## TEXTE
——

Karla Sofía Gascón, femme, actrice et tête d’affiche d’Emilia Perez

C'est le film qu'il ne faut pas manquer en cette fin d'été. Emilia Perez est enfin en salle et vous avez tout intérêt à courir dans les salles de ciné. Nous avons eu la chance de nous entretenir avec Karla Sofía Gascón - tête d'affiche du film - pour parler de cinéma, mais pas que.

Écrit par Juliette Gour le

C'est le film qui a secoué le petit monde du Festival (de Cannes) au printemps dernier. Avec une stading ovation record, le film d'Audiard a su gagner le cœur du public ô combien exigent de l'évènement. En plus de la validation de l'assemblée, le film a aussi été salué par le jury du festival et les actrices - Zoe Saldaña, Karla Sofía Gascón, Selena Gomez et Adriana Paz ont gagné le prix d'interprétation féminine. Un casting 100% féminin salué par la critique, c'est assez exceptionnel pour être souligné. 

Mais, si le film a fait couler beaucoup d'encre, c'est un peu malgré lui. L'une des actrices principales du film, Karl Sofía Gascón, a été victime d'attaques transphobes. Pourtant, quelques mois après les attaques, elles sont oubliées et ne restent que le talent des actrices magnifié par un réalisateur qui a su surprendre le public. Qui pensait un jour voir un film musical dirigé par Audiard ? Personne. Pourtant l'impossible s'est réalisé et c'est hors de sa zone de confort que le réalisateur exprime une toute nouvelle facette de son travail : celui de mixer les genres avec brio. Mi comédie musicale, mi film noir, Emilia Perez explore la question de sororité - à la sauce Queer. Faire un film sur une transition de genre n'est pas aisé (surtout par les temps qui courent), mais le défi est réussi et on sait ô combien c'est rafraîchissant. 

En salle depuis le 21 août, le film attise une certaine curiosité. Le public veut voir ce film qui a ému l'ensemble du festival de Cannes et attester par lui-même que le film et bel et bien une réussite. Il paraît aussi important de souligner que le film avait en guise de co-producteur une maison de couture. Pour la première fois, Saint Laurent Productions - filiale de la maison de mode - était partenaire d'une production cinématographique. Et quelle production. Décidément, le film accumule les exceptions, par étonnant qu'il sorte son épingle du jeu finalement. 

Dans le grand rush de la promo, on a eu l'immense privilège de pouvoir s'entretenir avec Karla Sofía Gascón, qui est peut-être la tête d'affiche la plus inspirante (et inspirée) de l'œuvre. Elle se positionne aujourd'hui comme un véritable rôle modèle pour les femmes trans du monde entier, leur prouvant que le monde est peut-être plus prêt qu'on ne le pense pour laisser de la place aux personnes qui ont transitionnées.

——

## TRAVAIL DEMANDÉ
#1 Reformulez plus brièvement le paragraphe de l'article qui commence par « En salle depuis le 21 août », en conservant ses faits principaux.
#2 Reproduisez fidèlement le passage de l'article qui débute par « Karla Sofía Gascón, femme, actrice » et se poursuit jusqu'à « pour être souligné. ».
#3 Selon l'article, quel prix les actrices du film ont-elles remporté au Festival de Cannes ?

## DONNÉES FOURNIES
——

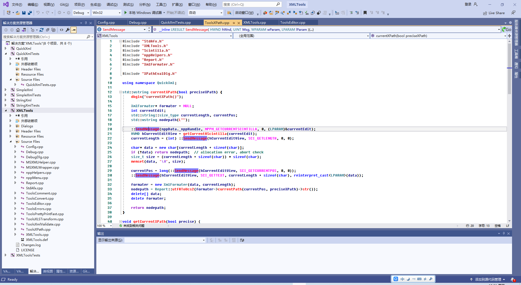Select the Save All files icon
Viewport: 521px width, 285px height.
point(30,13)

——

## CORRIGÉS
#1 Sorti en salle le 21 août, le film suscite la curiosité d'un public désireux de constater par lui-même la réussite qui a ému le Festival de Cannes. Il a en outre été coproduit par Saint Laurent Productions, filiale de la maison de mode, qui s'associait pour la première fois à une production cinématographique.

#2
Karla Sofía Gascón, femme, actrice et tête d’affiche d’Emilia Perez

C'est le film qu'il ne faut pas manquer en cette fin d'été. Emilia Perez est enfin en salle et vous avez tout intérêt à courir dans les salles de ciné. Nous avons eu la chance de nous entretenir avec Karla Sofía Gascón - tête d'affiche du film - pour parler de cinéma, mais pas que.

Écrit par Juliette Gour le

C'est le film qui a secoué le petit monde du Festival (de Cannes) au printemps dernier. Avec une stading ovation record, le film d'Audiard a su gagner le cœur du public ô combien exigent de l'évènement. En plus de la validation de l'assemblée, le film a aussi été salué par le jury du festival et les actrices - Zoe Saldaña, Karla Sofía Gascón, Selena Gomez et Adriana Paz ont gagné le prix d'interprétation féminine. Un casting 100% féminin salué par la critique, c'est assez exceptionnel pour être souligné.

#3 Le prix d'interprétation féminine.